### [EXERCISE DESCRIPTION]
Among the entries that follow, find the lines holding "agent" and say how many there are, with no other words.

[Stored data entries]
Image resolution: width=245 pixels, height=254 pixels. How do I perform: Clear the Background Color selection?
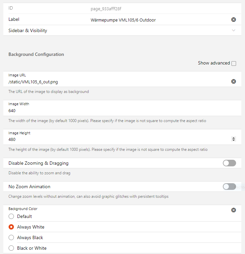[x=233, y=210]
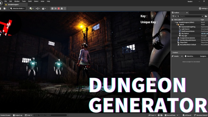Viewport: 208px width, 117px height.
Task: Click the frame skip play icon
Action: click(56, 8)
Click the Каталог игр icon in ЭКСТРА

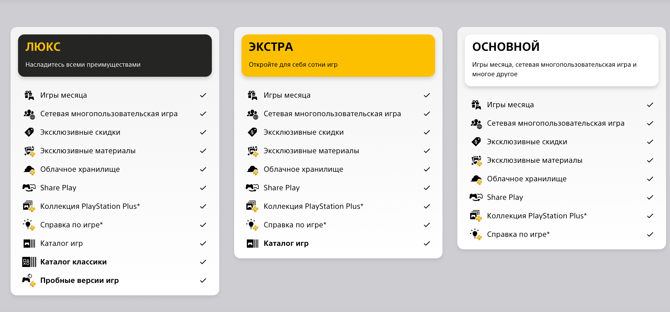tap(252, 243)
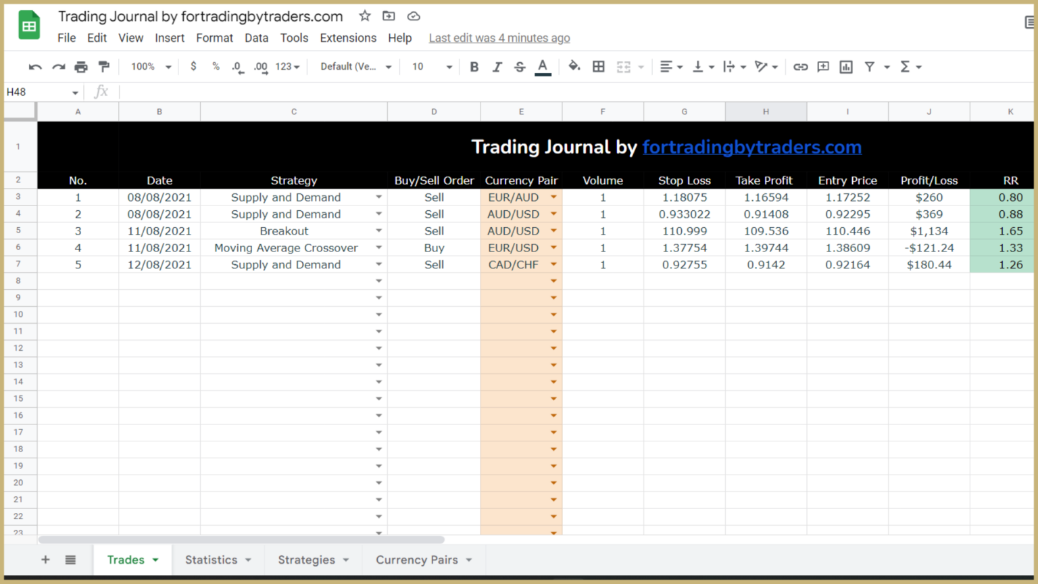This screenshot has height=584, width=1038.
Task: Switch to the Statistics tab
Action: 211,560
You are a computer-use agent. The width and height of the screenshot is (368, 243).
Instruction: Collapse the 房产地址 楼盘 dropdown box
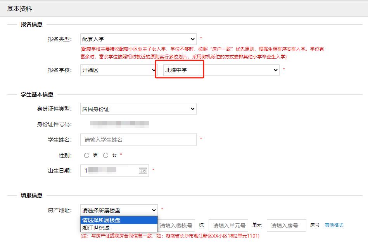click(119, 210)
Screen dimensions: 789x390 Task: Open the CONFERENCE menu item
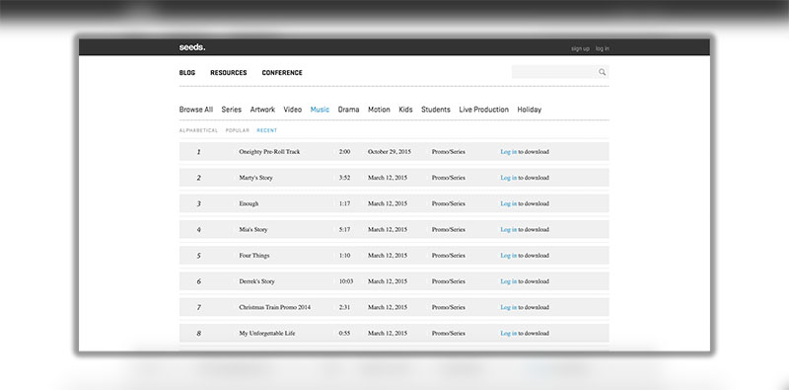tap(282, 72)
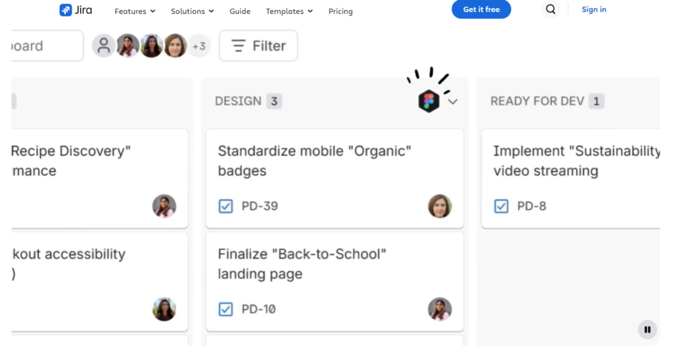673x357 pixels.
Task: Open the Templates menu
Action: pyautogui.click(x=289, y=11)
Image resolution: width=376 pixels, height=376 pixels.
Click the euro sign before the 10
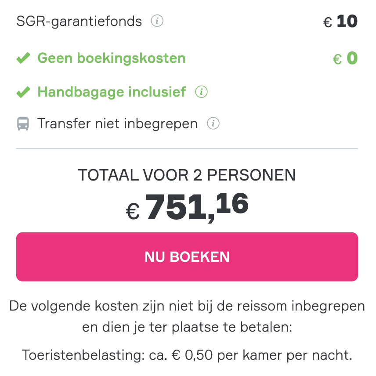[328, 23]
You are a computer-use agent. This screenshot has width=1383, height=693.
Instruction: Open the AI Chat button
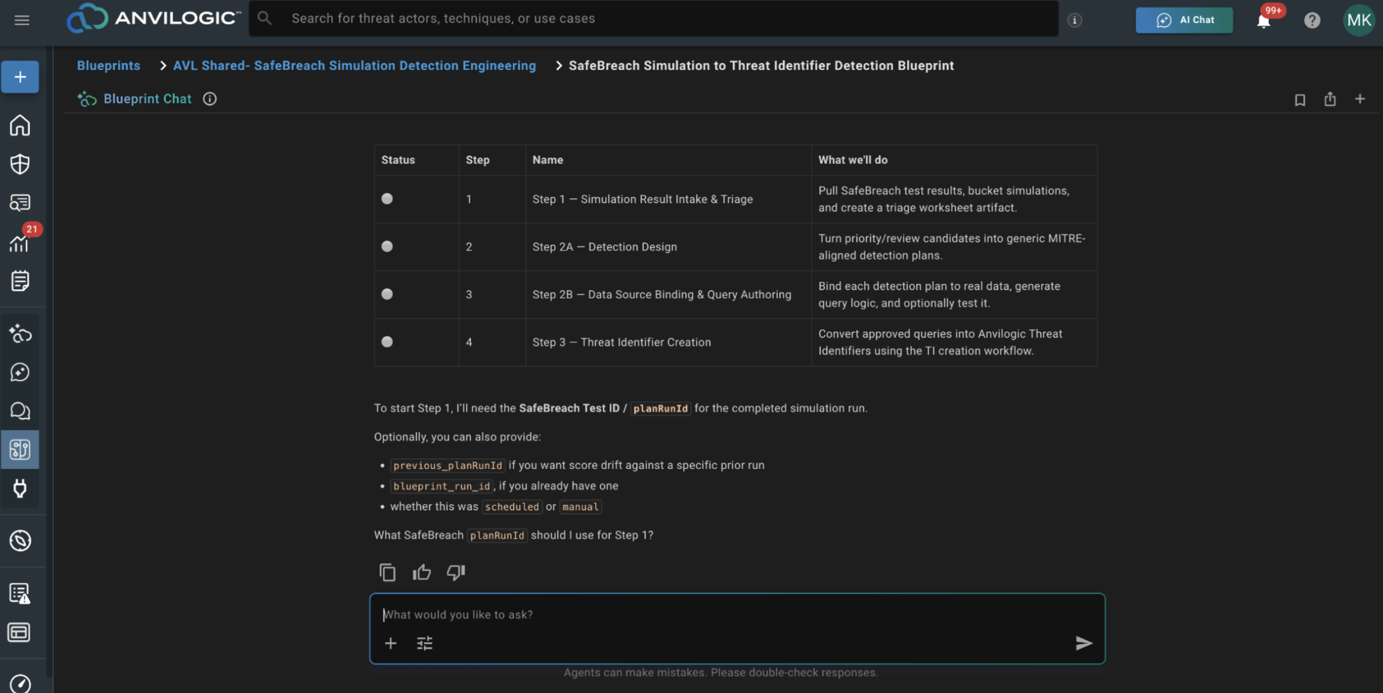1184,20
---
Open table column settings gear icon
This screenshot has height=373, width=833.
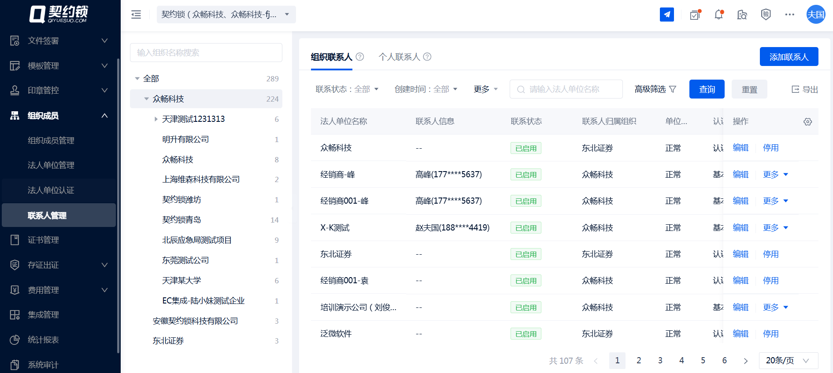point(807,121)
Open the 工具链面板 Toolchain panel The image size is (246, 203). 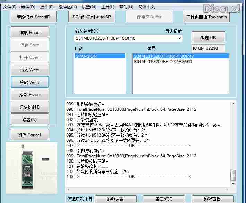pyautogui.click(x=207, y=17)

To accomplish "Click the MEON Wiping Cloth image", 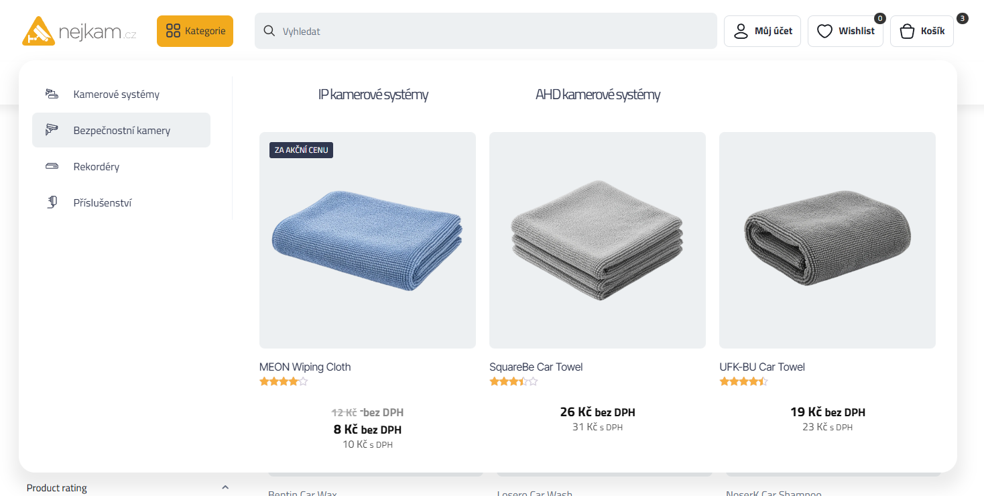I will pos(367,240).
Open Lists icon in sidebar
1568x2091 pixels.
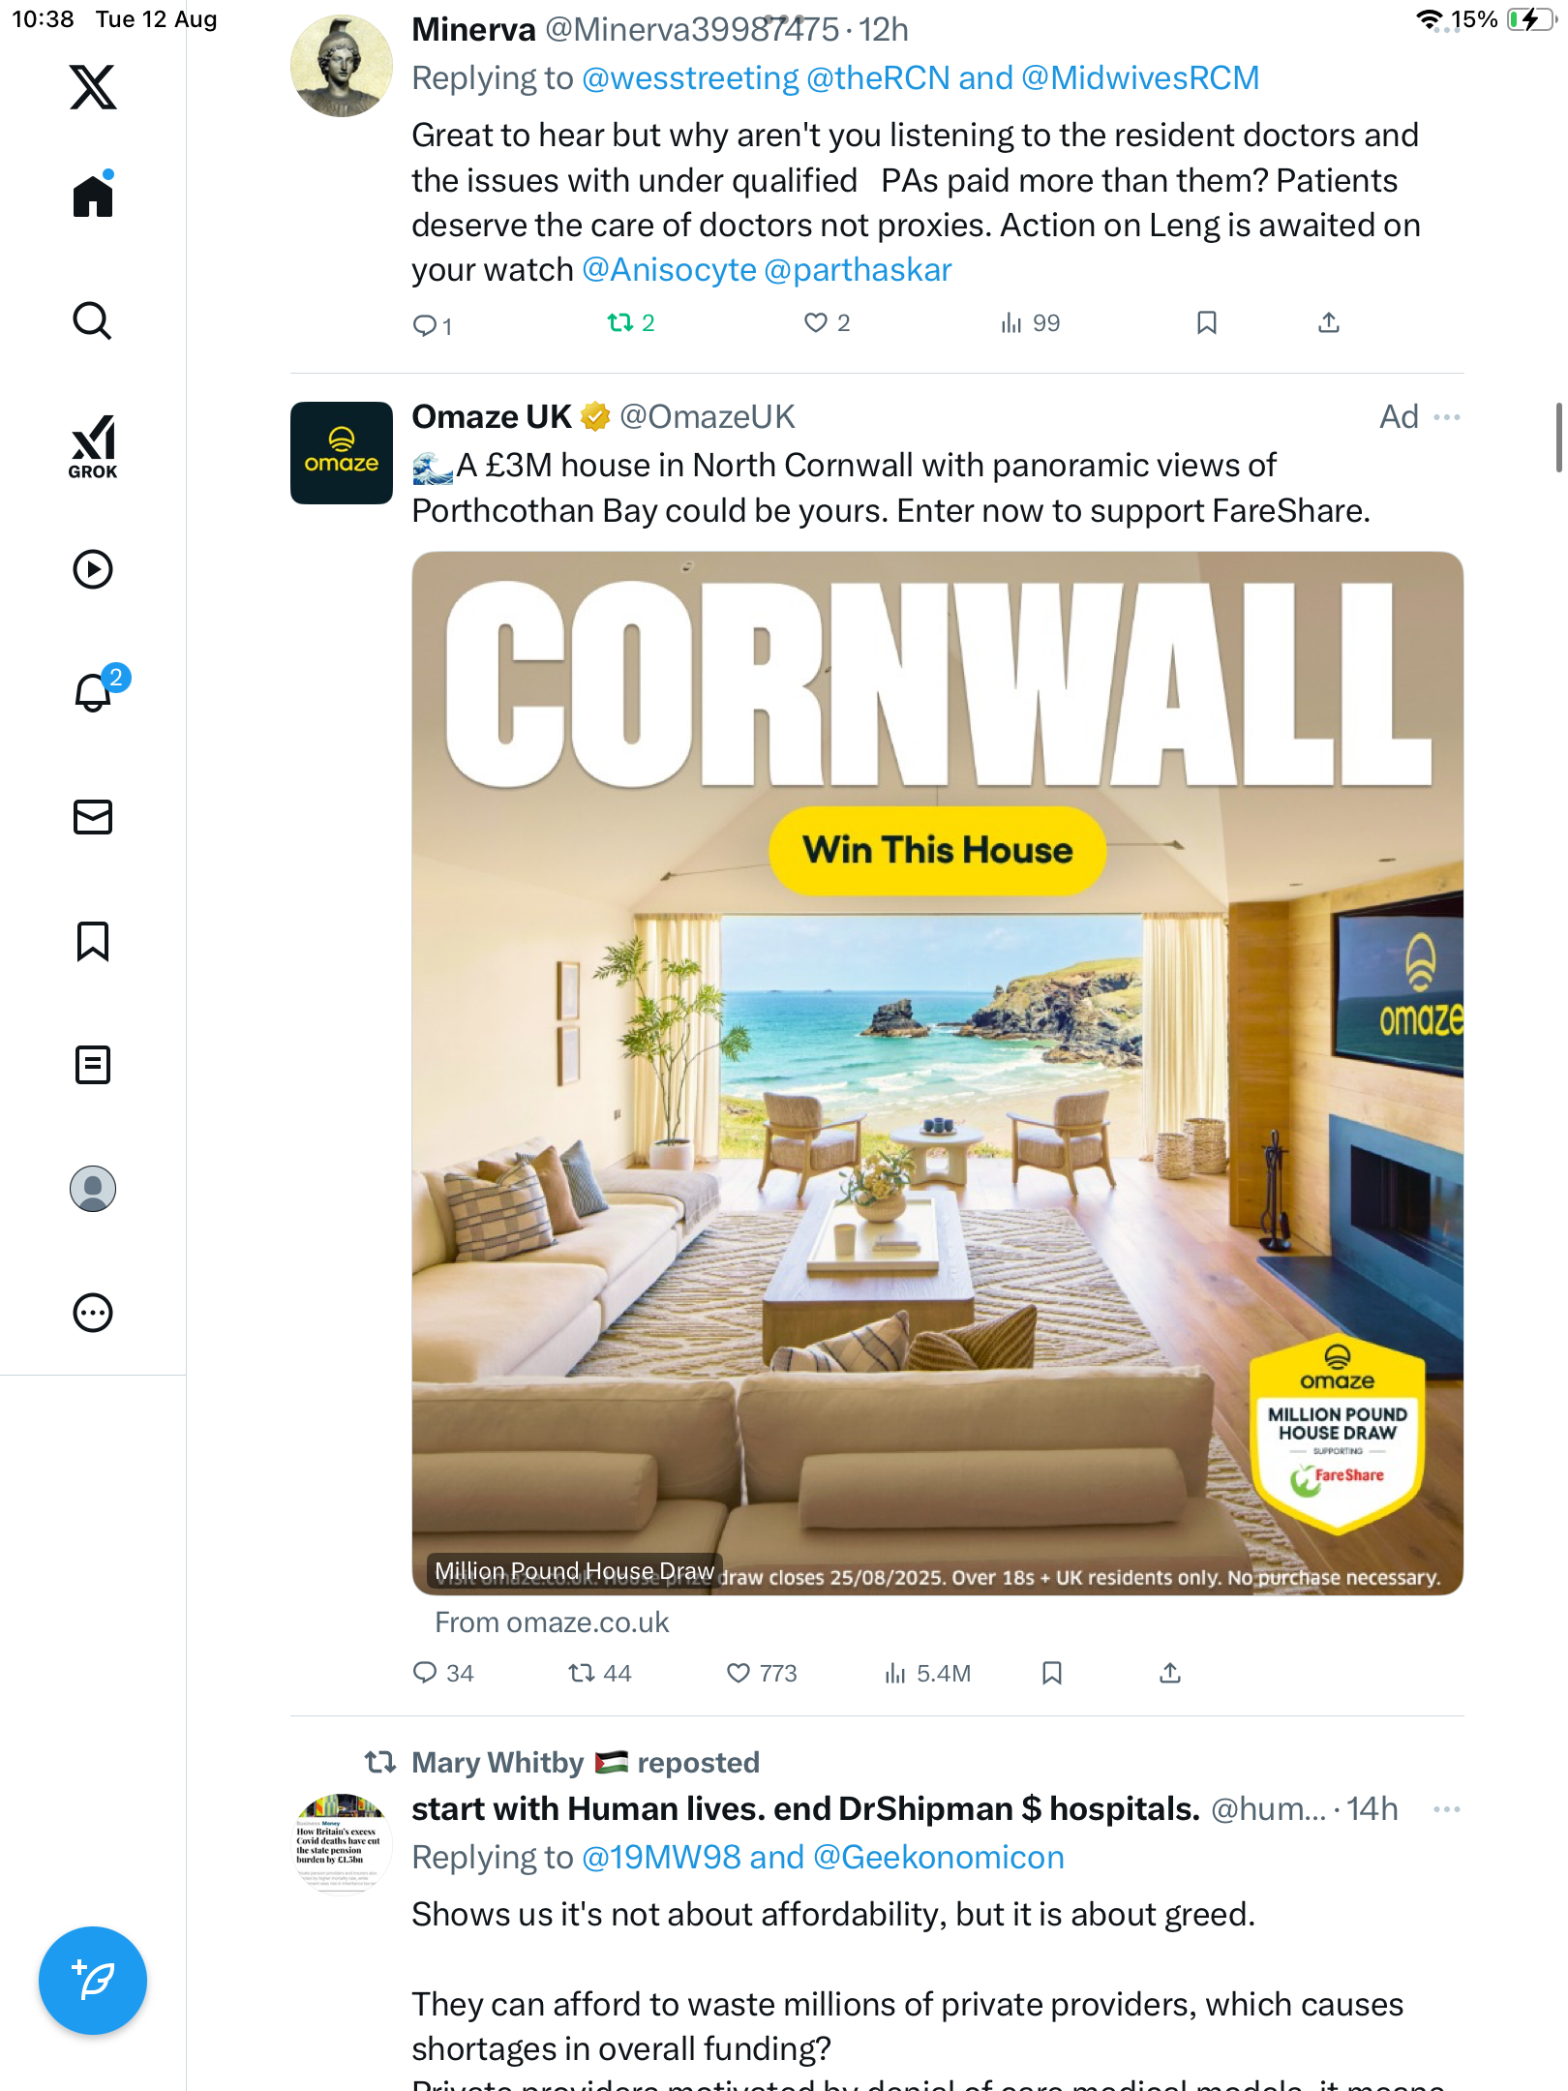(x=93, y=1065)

### [YOUR SOLUTION]
2